The history of activism around Native American mascots stretches back to at least the 1940s when the National Congress of American Indians (NCAI) launched a campaign denouncing the use of such mascots by sports teams. They argued then, as they do now, that such mascots perpetuated stereotyped and negative images of Indigenous peoples. The NCAI renewed their efforts in the late 1960s and soon many colleges and, later, high schools began changing their team names and mascots. As the negative effects of such mascots became more well-known, including increased stereotyping, racist bulling, negative self-image for Indigenous peoples attending schools with race based mascots, many organizations (e.g. the American Psychological Association) officially came out against the use of such mascots. Some Indigenous activists note that, historically, stereotypes of people of color have changed to justify actions against those peoples, a process called differential racialization that continues to this day.

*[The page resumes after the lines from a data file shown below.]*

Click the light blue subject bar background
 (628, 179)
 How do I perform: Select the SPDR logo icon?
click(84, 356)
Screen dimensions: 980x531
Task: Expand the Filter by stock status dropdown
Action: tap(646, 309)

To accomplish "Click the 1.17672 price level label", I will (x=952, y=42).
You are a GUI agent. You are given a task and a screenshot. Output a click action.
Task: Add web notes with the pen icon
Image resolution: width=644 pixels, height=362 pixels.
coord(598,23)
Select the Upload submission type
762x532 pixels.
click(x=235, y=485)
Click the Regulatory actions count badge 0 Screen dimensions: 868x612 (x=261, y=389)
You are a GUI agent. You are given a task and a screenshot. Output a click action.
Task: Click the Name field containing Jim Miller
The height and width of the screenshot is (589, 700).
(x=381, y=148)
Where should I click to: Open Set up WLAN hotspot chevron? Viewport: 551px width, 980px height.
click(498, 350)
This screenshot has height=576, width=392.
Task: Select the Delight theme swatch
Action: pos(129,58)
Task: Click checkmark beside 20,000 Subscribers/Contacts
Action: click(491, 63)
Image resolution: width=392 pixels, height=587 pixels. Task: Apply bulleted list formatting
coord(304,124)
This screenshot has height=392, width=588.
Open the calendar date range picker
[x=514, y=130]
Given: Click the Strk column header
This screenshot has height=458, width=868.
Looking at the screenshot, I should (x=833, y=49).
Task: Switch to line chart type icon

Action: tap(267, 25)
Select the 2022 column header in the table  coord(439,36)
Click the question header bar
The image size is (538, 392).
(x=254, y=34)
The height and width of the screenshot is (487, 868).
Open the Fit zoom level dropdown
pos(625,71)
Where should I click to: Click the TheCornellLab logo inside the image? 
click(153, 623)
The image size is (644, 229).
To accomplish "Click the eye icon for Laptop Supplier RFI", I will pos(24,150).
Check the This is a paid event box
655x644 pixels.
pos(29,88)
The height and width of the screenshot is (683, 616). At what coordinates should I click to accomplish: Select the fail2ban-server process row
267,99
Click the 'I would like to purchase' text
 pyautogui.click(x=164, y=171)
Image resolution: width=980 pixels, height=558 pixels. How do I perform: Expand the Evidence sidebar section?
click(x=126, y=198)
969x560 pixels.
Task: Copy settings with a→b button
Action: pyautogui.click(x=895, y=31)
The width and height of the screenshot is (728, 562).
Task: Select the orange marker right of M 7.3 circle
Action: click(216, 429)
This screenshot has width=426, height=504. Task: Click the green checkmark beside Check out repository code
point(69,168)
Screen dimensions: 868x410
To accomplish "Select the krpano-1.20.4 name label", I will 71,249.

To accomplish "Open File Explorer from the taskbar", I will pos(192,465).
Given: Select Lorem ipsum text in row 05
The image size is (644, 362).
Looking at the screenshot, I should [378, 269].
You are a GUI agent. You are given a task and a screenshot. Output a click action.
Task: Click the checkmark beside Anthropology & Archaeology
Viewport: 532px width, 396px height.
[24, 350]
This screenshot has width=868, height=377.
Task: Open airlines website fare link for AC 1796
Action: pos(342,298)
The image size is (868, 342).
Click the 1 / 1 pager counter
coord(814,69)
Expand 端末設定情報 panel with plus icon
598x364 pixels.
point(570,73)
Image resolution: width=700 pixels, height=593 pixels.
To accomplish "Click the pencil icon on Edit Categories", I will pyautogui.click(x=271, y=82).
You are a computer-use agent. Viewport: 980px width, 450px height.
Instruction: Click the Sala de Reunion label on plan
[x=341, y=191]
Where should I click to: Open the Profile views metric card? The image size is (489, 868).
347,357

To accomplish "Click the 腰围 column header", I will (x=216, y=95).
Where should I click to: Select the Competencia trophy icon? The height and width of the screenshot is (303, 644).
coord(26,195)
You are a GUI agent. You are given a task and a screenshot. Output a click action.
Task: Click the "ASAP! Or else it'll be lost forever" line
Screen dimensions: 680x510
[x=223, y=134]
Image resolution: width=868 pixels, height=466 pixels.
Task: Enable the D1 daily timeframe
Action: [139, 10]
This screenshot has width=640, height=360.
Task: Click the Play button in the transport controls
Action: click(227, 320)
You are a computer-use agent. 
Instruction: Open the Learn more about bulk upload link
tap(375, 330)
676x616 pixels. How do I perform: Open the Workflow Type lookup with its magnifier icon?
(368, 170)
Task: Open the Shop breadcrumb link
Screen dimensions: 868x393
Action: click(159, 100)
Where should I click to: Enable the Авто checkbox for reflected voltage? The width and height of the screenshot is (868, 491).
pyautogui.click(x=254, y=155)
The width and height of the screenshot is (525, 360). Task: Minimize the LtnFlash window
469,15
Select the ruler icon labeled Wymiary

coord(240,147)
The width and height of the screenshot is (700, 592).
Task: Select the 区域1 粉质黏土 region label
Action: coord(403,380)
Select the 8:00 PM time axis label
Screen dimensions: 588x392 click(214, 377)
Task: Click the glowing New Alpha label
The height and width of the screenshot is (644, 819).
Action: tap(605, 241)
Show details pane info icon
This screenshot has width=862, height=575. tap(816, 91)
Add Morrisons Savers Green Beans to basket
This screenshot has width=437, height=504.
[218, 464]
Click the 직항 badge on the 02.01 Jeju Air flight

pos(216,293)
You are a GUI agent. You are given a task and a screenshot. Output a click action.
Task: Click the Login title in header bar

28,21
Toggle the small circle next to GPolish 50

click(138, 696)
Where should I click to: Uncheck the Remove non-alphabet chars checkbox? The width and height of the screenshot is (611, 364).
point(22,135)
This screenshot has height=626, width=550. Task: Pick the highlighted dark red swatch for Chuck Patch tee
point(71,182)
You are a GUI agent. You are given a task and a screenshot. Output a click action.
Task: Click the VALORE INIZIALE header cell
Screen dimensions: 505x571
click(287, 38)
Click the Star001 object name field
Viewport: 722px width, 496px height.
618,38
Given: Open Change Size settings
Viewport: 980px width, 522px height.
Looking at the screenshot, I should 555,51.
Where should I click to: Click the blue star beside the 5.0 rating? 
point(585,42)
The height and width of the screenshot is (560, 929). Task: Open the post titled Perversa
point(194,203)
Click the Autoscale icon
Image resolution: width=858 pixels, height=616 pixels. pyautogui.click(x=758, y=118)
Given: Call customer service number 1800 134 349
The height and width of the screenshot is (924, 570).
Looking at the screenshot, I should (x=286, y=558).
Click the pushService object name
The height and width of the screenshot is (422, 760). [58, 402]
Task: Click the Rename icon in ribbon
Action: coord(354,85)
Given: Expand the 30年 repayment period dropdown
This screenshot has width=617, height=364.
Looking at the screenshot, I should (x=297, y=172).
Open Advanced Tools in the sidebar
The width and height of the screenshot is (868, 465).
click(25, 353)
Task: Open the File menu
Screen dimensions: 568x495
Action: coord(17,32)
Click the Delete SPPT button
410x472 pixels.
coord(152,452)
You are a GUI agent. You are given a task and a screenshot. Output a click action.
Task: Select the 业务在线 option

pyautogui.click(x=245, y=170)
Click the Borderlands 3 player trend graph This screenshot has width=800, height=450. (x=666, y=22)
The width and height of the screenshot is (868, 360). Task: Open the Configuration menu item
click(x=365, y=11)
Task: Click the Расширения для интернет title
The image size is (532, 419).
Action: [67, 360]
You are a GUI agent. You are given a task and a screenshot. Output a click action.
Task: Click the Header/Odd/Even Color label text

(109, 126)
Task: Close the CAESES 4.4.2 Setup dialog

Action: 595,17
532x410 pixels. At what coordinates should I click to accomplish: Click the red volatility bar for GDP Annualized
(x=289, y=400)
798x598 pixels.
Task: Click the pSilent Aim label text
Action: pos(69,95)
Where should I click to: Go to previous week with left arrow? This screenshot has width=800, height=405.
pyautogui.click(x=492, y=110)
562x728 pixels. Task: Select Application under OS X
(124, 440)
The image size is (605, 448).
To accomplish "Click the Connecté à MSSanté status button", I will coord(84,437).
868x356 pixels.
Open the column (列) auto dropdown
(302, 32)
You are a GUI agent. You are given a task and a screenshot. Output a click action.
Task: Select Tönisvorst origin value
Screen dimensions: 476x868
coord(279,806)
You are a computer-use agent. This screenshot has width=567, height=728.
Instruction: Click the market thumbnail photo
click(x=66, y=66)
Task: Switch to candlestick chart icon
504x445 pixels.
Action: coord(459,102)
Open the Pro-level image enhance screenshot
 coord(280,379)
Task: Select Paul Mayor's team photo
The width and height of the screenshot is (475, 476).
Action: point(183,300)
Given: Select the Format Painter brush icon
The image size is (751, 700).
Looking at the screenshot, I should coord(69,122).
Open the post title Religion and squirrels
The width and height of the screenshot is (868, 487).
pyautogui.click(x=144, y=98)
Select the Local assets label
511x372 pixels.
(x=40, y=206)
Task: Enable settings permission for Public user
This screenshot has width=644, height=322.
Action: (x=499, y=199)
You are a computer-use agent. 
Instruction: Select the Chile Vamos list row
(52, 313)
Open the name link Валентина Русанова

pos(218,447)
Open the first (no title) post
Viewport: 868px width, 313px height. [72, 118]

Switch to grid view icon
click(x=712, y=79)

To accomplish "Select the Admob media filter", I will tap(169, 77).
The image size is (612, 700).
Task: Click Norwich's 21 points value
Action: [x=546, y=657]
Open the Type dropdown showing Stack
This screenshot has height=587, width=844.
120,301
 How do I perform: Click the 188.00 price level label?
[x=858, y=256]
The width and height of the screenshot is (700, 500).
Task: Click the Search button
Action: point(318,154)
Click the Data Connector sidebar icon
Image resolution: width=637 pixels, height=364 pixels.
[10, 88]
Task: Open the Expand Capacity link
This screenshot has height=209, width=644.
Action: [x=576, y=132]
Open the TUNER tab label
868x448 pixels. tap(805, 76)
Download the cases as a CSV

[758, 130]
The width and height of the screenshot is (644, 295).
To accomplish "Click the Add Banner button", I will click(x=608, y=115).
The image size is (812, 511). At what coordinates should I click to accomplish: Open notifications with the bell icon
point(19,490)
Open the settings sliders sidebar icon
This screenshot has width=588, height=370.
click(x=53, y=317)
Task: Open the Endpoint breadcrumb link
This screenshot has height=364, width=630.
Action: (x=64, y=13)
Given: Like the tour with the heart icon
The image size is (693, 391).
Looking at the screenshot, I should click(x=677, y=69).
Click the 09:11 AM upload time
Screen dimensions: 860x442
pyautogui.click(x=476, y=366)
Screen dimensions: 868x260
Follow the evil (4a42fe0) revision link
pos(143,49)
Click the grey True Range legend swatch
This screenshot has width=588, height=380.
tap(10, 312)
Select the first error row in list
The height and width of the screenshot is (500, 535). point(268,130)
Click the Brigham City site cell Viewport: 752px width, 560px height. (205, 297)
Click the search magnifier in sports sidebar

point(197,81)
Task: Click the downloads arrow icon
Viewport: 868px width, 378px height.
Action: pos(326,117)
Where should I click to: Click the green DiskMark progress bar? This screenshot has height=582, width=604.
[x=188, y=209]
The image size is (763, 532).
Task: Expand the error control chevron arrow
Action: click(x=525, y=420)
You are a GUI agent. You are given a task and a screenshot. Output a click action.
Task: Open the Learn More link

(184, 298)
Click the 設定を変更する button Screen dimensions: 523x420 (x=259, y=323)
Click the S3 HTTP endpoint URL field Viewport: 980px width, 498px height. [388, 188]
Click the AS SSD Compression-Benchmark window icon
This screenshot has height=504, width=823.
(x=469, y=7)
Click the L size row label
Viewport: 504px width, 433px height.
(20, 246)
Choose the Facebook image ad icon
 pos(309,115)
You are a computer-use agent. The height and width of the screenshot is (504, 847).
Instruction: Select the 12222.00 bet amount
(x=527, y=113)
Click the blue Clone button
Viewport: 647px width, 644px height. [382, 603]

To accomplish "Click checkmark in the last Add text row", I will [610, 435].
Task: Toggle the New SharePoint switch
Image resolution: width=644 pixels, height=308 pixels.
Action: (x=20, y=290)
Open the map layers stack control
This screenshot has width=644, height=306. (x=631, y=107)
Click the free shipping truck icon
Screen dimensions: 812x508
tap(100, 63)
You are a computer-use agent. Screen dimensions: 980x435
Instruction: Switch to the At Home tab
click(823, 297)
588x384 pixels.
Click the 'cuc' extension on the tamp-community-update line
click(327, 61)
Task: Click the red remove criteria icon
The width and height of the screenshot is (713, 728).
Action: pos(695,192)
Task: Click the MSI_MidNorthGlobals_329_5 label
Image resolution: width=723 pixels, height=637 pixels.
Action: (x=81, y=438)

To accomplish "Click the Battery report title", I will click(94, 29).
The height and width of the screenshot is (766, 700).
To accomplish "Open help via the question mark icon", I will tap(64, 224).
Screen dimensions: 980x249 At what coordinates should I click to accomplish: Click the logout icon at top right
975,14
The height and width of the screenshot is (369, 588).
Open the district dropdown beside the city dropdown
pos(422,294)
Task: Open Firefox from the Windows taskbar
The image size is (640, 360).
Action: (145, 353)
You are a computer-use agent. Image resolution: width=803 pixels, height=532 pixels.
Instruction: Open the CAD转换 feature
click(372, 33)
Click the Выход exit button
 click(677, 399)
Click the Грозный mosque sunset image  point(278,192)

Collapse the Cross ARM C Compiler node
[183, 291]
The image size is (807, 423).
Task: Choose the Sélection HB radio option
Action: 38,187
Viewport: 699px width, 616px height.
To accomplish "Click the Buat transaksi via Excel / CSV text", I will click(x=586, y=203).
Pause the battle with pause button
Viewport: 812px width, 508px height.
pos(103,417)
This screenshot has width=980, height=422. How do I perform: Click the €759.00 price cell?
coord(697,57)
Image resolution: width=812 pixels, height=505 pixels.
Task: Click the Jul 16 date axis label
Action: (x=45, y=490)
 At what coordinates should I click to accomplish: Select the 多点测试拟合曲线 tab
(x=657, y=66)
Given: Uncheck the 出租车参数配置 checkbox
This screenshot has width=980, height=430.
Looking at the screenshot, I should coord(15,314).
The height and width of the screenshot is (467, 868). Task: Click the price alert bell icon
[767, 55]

In Canada, the Elsipogtog First Nation is trying to heal from a protest that turned violent this past Thursday. The Elsipogtog created a blockade to keep shale gas miners from entering their territory to perform seismic tests on a potential mining site. The company uses hydraulic fracturing, also known as “fracking,” to mine for shale. The negative environmental impacts of fracking can be extensive, and so many First Nations peoples have taken stands against such activity on their lands. Moreover, that specific section of land has, arguably, never been in the hands of the Canadian government and remains in dispute. Still, the mining company filed an injunction to have the blockade removed, and that’s when things got ugly.
The Royal Canadian Mounted Police (RCMP) arrived (with fully militarized gear) to end what had been, until then, a peaceful blockade. RCMP cars were set ablaze. The RCMP shot tear gas and rubber bullets at protesters and arrested at least 40 protesters. Protesters captured what happened in real time and shared much of it on social media outlets like Tumblr and Twitter. Even Mark Ruffalo got in on the action.
Recently a judge lifted the injunction and all of the mining and testing equipment has been removed from the area. Many activists remain in the area of the blockade and will continue to stay put. Meanwhile there have been a slew of pieces on what really happened during this clash, and perhaps Leanne Simpson summed up the situation for Indigenous peoples everywhere when she wrote:
The story here, the real story, is virtually the same story in every Indigenous nation: Over the past several centuries we have been violently dispossessed of most of our land to make room for settlement and resource development. The very active system of settler colonialism maintains that dispossession and erases us from the consciousness of [settlers] except in ways that is deemed acceptable and non-threatening to the state… Our bodies should be on the land so that our grandchildren have something left to stand upon. –Leanne Simpson “Elsipogtog Protest: We’re Only Seeing Half of the Story”
Any other news about Indigenous peoples you’ve heard or read this week, readers?